## Fragmento del texto
========

Las historias de Chimamanda que ejemplifican, a grandes rasgos, escenas de micromachismos en la cotidianidad, la llevan a pensar demasiado en lo que será materia de otro de sus libros: cómo educar en el feminismo. Sobre esto dice: “Me gustaría pedir que empecemos a soñar con un plan para un mundo distinto. Un mundo más justo. Un mundo de hombres y mujeres más felices y más honestos consigo mismos. Y esta es la forma de empezar: tenemos que criar a nuestras hijas de otra forma. Y también a nuestros hijos.”

En lo que esboza sobre educación feminista reflexiona acerca de lo negativo que ha resultado criarlos bajo la idea de que deben caber en una cajita llamada masculinidad, en la que se enseña a tener miedo a la debilidad y a la vulnerabilidad, y en que finalmente terminan padeciendo esa vulnerabilidad que temen por el peso de otras presiones masculinas: tener éxito, ser solventes, responsables, ganar más y mantener a una familia. Por su parte, a las niñas se les enseña, en general, a encogerse, a tener poca ambición y no demasiado éxito.

========

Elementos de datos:

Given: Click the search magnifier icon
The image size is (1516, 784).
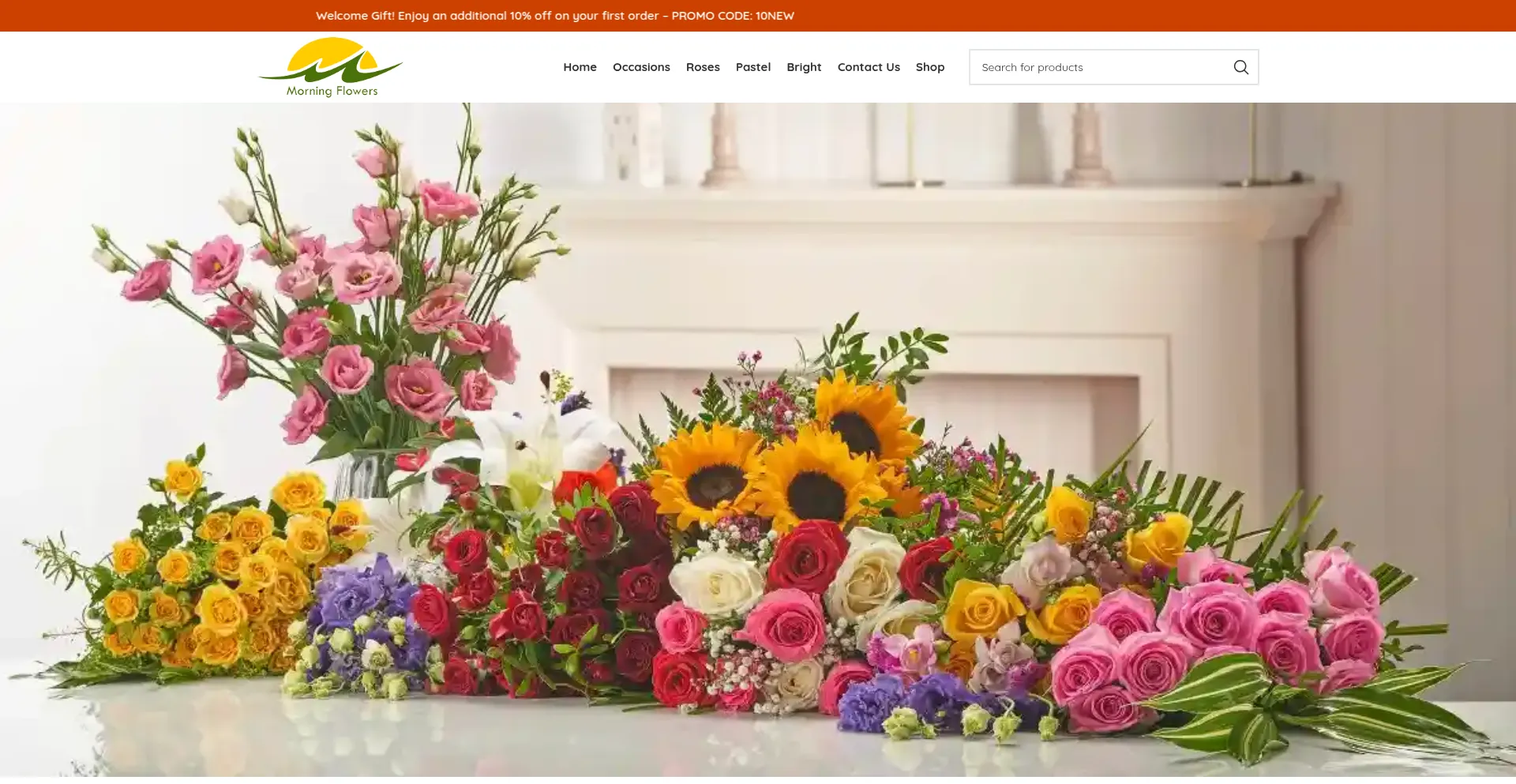Looking at the screenshot, I should pos(1240,67).
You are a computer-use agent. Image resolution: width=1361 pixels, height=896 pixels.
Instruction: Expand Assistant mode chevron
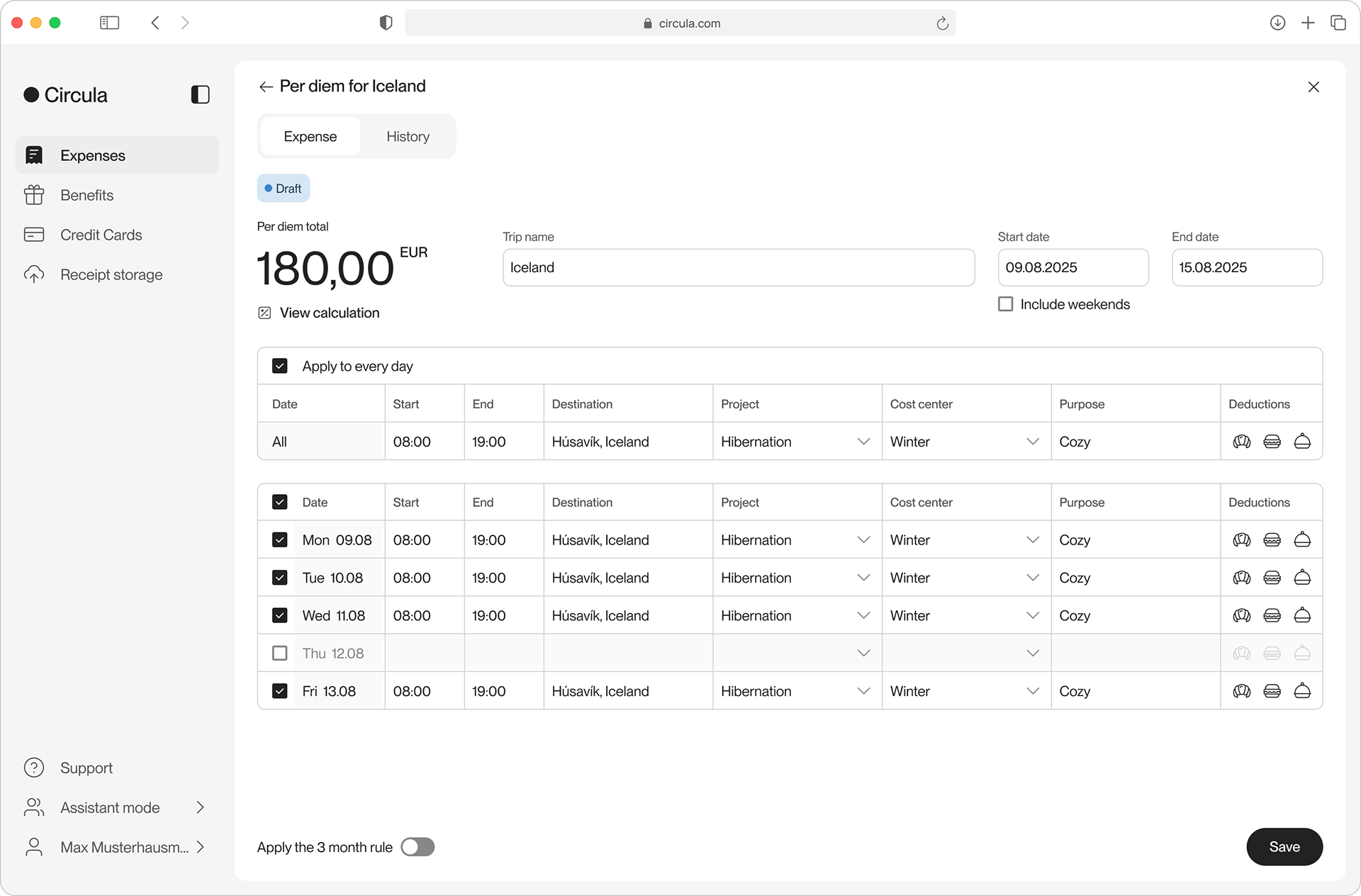click(x=200, y=807)
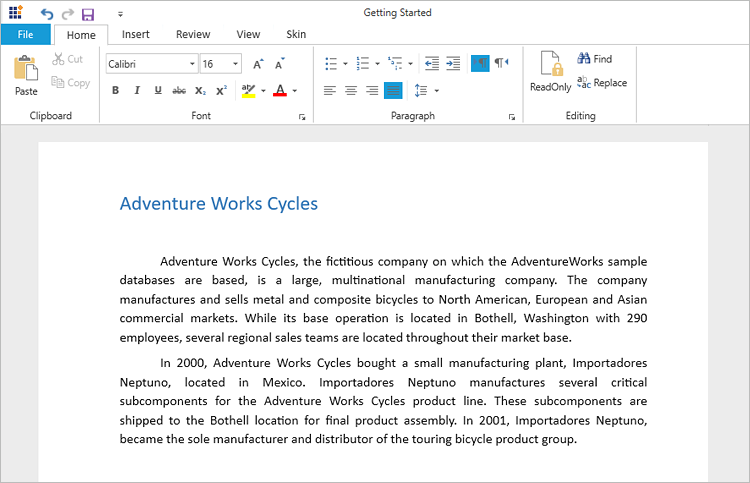Apply strikethrough formatting
This screenshot has width=750, height=483.
point(179,91)
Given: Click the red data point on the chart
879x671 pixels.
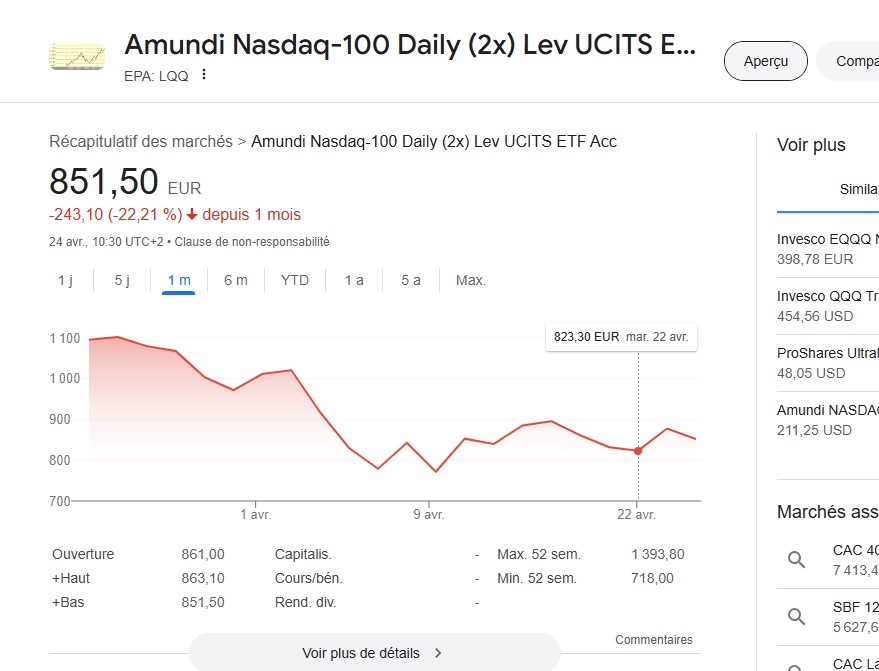Looking at the screenshot, I should [x=638, y=451].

========

## Requisitos
1 > Según el texto sobre educación feminista, ¿cuáles son las presiones masculinas que se mencionan? Escríbelas todas.
2 > En el texto sobre educación feminista, ¿a qué se enseña a tenerle miedo dentro de la "cajita" llamada masculinidad?
3 > Retoma el texto sobre educación feminista justo después de su última oración y sigue escribiéndolo.

## Respuestas
1 >
- Tener éxito
- Ser solventes
- Ser responsables
- Ganar más
- Mantener a una familia

2 > A la debilidad y a la vulnerabilidad.

3 >
La autora destaca la importancia del lenguaje, de ser consciente de las palabras que empleamos continuamente para llamar a las cosas y a las situaciones. Nombrar es importante, nombrar visibiliza, porque “lo que no se nombra no existe”. En otro sentido, elegir no volver a usar palabras cargadas de misoginia es un acto de conciencia y un acto político, es ayudar a que esos términos desaparezcan, primero del vocabulario y después de los pensamientos de las personas, empezando por una misma, uno mismo. Aparte de leer a Chimamanda (y a otras autoras), recomiendo el ejercicio de analizar las palabras que empleamos para nombrar, para ofender, y las creencias detrás de cada una de ellas. Y recomiendo también buscar a las personas o espacios donde es posible dialogar sobre esto.